Sometimes the person with HD will accept some necessary limitation on their activity, such as giving you driving, or giving u p cooking, more readily from the doctor than from family.
Issues for spouses I
confronting HD as a spouse is always difficult. How difficult will be affected by the spouses own personality, how much information they have had about the condition and when they got this information, and the age of onset of the condition, among other factors.
It requires changes in thinking and behaviour in relation to their partner, changes in financial plans, change in marital relationship and has implications for any children
Issues for spouses II
Probably the biggest change as the disease advances is in roles
Gradually one often sees a conflict between the role of carer or nurse, and that of lover and partner.
The affected person may become much more irritable or depressed than before, or have other psychological problems.
Sexual relationships also tend to change, sometime becoming more active, sometime less, and these changes are not always desired by the spouse.
Ways of coping with all these changes include Support from other spouses, time out for days or weekend or longer with supportive friends, professional advice and involvement of other members of the extended family.
Effects on children
It is important not to forget the effect of all of this on the children. Obviously this varies with their age. I will not expand on this at this stage but we might discuss it more later.
Key principles
The key principles though all this are to:
retain respect for the individual with HD;
to help establish routines;
to maintain sympathy for the sufferers situation;
and to protect the carers and childrens health
Specific problems
I will now say a few words about some specific problems. Irritability is common, and can sometimes be reduced by Decreasing the complexity of the environment. By this I mean perhaps reducing the number of tasks that the person is expected to do. Perhaps they are finding it difficult to deal with the time management issues around preparing a meal, but still want to contribute to cooking. Perhaps they could be given the task of preparing the vegetables and someone else can take over ensuring they go on the stove at the relevant times. Some people benefit from medications to reduce irritability, but this is not a consistent finding with everyone.
Many people get anxious when they feel that they cant do all that is being asked of them. I know I do. Strategies to help the person with HD in this situation include decreasing the demands, such as by stopping work perhaps; and developing and sticking to predictable routines. Anti-anxiety medication can also be helpful.
Specific problems II
Other problems include depression. Exploring the reasons behind the depression, and trying to work these through, is essential, and there are also a range of antidepressants which are effective in treating the physical aspects of Depressive illnesses.

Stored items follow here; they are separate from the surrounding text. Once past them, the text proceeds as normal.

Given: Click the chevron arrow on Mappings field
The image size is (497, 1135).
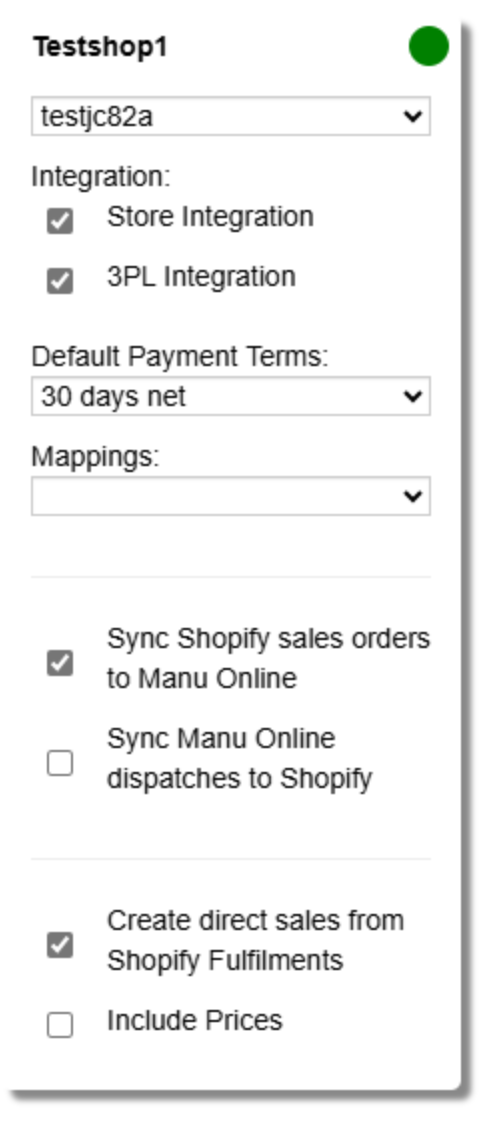Looking at the screenshot, I should pos(412,496).
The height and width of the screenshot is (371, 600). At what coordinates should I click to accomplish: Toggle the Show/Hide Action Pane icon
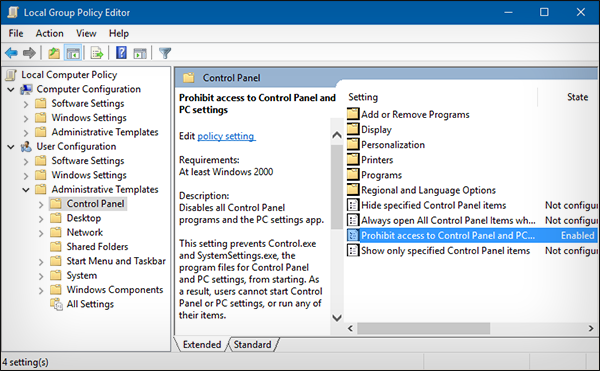tap(140, 53)
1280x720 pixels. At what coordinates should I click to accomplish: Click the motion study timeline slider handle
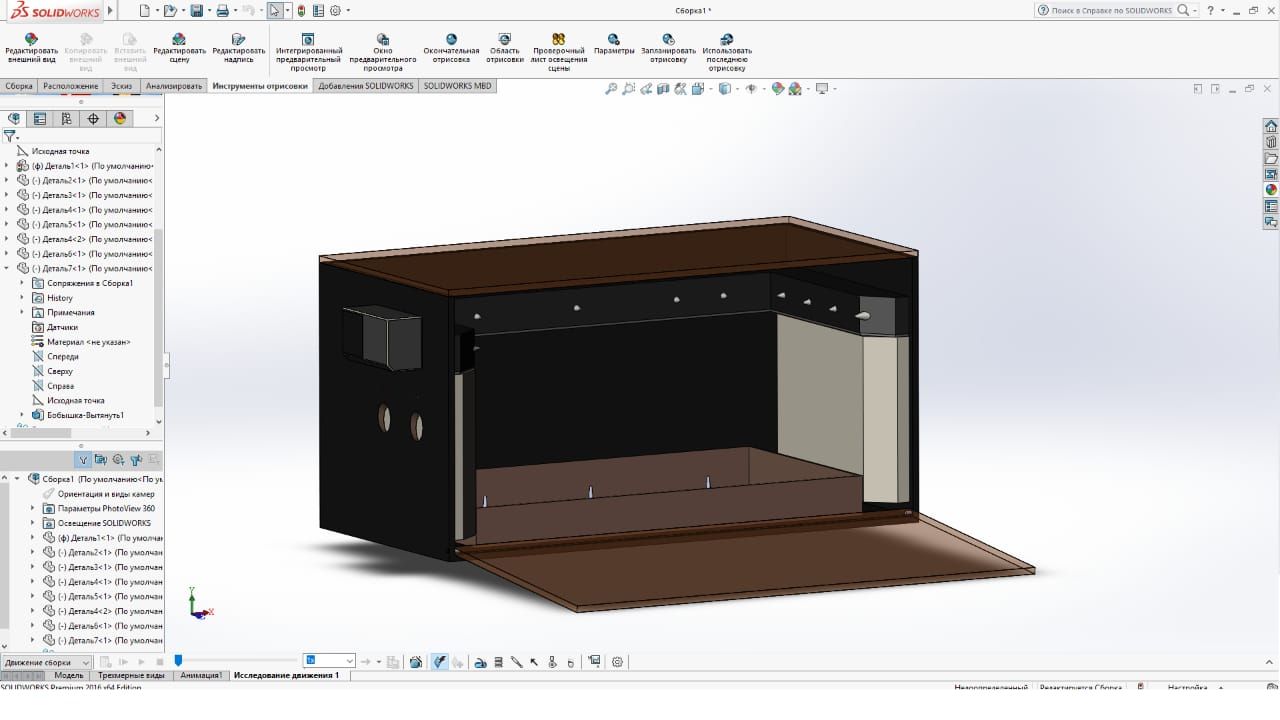(178, 660)
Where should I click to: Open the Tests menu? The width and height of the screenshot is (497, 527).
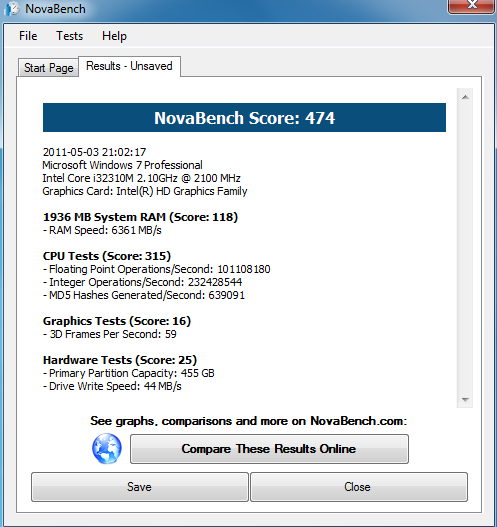[69, 36]
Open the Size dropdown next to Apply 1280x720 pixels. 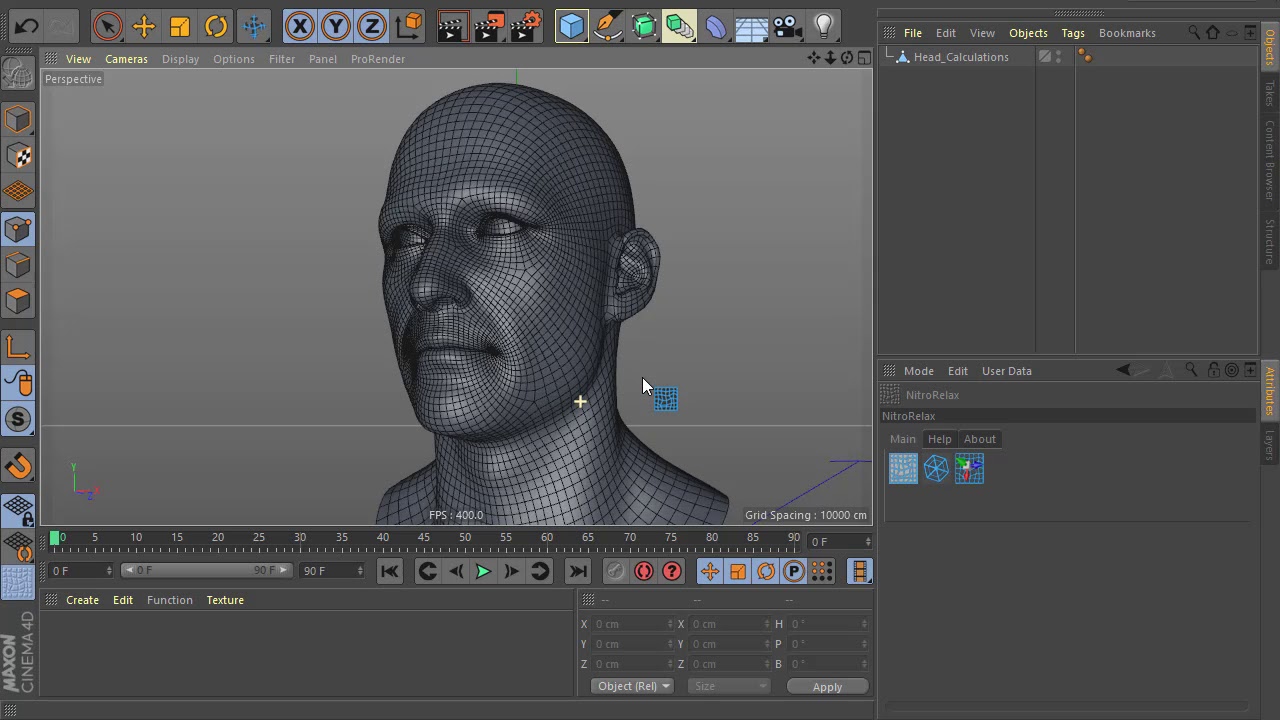click(729, 686)
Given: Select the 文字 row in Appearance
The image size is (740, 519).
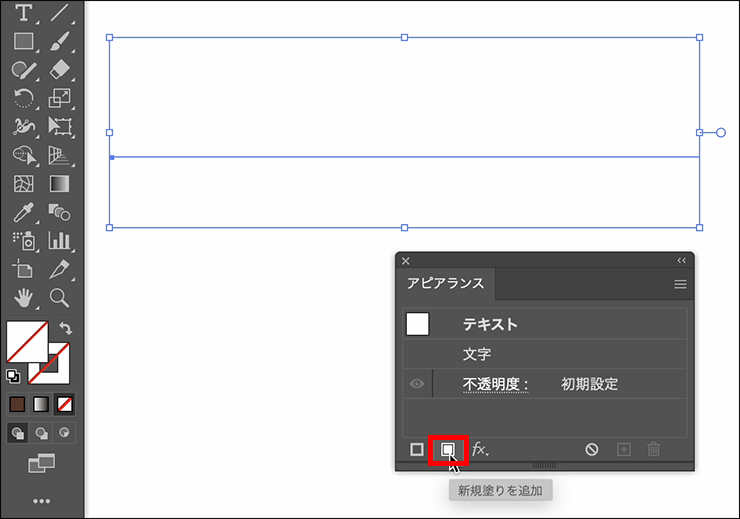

Hallucinations and delusions are less common, but do respond to antipsychotic medication.
Conclusions
So, in conclusion, the main aims are to help the sufferer to
Maintain as much independence and autonomy as possible,
to foster Respect for the sufferer and the carers
to ensure that there is Support available as and when needed and wanted
and to accept the need for Continuing adjustments
Finally, going back to some original comments, HD has come a long way out of the closet, from being an unmentionable family disgrace to an acknowledged physical illness. I believe that there is hope that research is going to make a significant impact on management of this condition in the foreseeable future and that in any event the changed attitudes about the condition will lead to some decrease in the level of psychiatric and psychological disability which has been associated with the illness in the past.